Liang Wenfeng: First, there is a gap in training efficiency. We estimate that the best domestic level may have a factor of two difference from the best abroad in terms of model structure and training dynamics, which means we need to consume twice the computing power to achieve the same effect just on this point. There may also be a factor of two difference in data efficiency, which means we need to consume twice the training data and computing power to achieve the same effect. Together, we need to consume 4 times more computing power. What we need to do is to keep narrowing these gaps.
"Undercurrent": Most Chinese companies choose to do both models and applications. Why does DeepSeek currently choose to only do research and exploration?
Liang Wenfeng: Because we feel that the most important thing now is to participate in the global innovation wave. For many years in the past, Chinese companies were used to others doing technological innovation and us taking it to do application monetization, but this is not a matter of course. In this wave, our starting point is not to make money, but to go to the forefront of technology and promote the development of the entire ecosystem.
"Undercurrent": The inertial cognition left to most people in the Internet and mobile Internet era is that the United States is good at technological innovation, while China is better at applications.

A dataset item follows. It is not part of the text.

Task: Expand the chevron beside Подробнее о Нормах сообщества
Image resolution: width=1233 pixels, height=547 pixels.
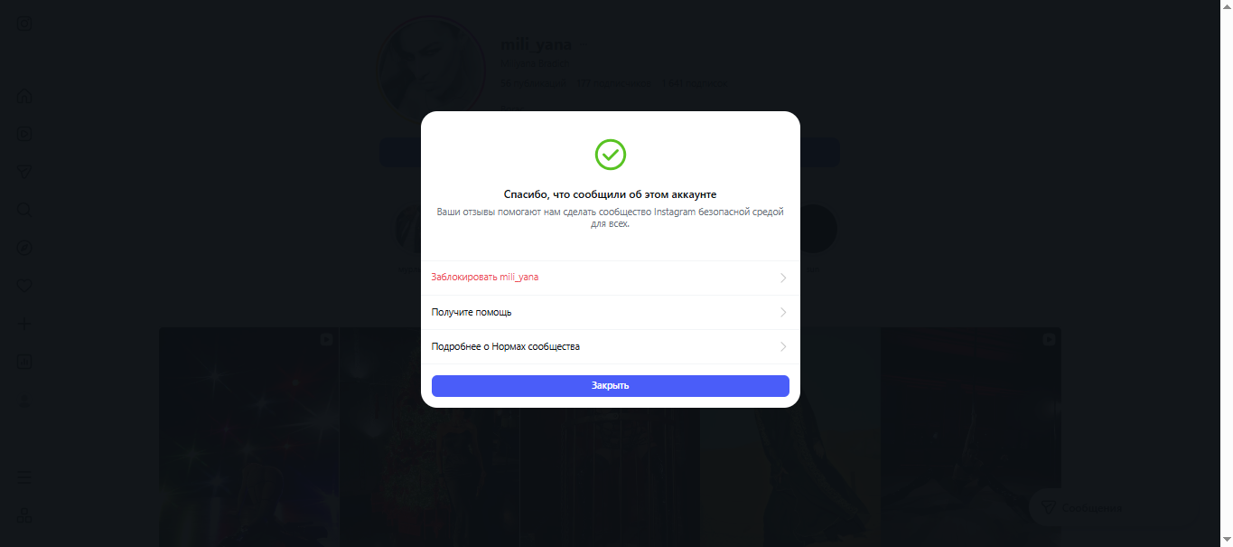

Liang Wenfeng: We believe that with economic development, ### China should also gradually become a contributor, not always free-riding. In the past 30+ years of IT waves, we basically didn't participate in real technological innovation. ### We have become accustomed to Moore's Law falling from the sky, lying at home and better hardware and software coming out every 18 months. Scaling Law is also being treated like this.
But in fact, this is created by generations of tireless efforts in the Western-led technology community. Only because we didn't participate in this process before, we ignored its existence.